Perhaps its the people who cook with a lot of home ingredients (eggs, meats, vegetables, fruits) that are feeling the most pain. My food budget has gone up 25% in the last year for the same basket of goods. I track those numbers pretty consistently.
Yes, some individuals will see higher than average inflation in their basket. Others will see lower than average. That's why we work with the averages for policy decisions rather than looking for individual anecdotes.
If I subsist entirely off the cocktail shrimp at my local Wegmans and have no other expenses, my inflation value is something like 500%. Is that a particularly useful number for the Fed? No.
Cocktail shrimp sounds extravagant; that's not what we're talking about. GP is on point. We're talking about basic staples, the real food you find on the edges of the grocery store, not the highly processed items in the middle.

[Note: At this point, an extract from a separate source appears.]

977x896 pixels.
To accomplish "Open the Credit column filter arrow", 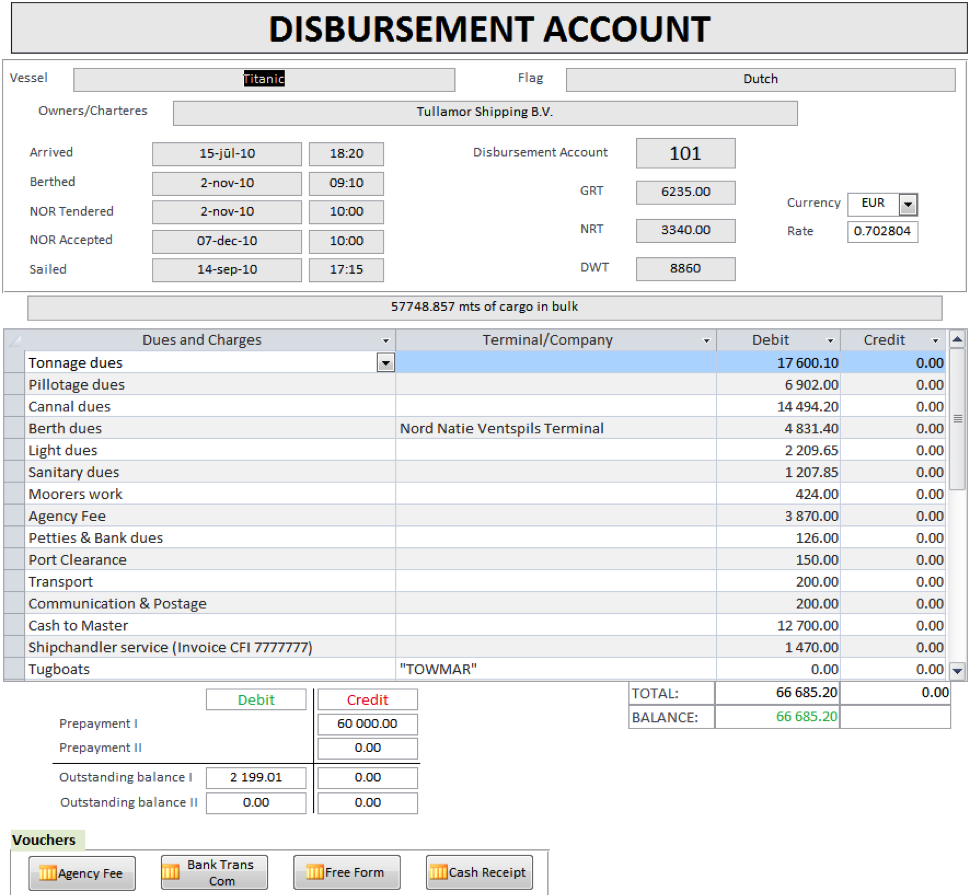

You've misread my comment. The cocktail shrimp example is why "nuh uh, my personal number is higher" is not a valuable data point. Maybe you go to an expensive store, maybe you buy the fancier lettuce, maybe your basket includes some things you consider staples that aren't all that common nationally.
It's why we have a nation-wide check on the prices of a well-researched selection of staples in the average proportions they make up in an average person's budget, rather than polling random people on the Internet for anecdotes. That number is far more useful.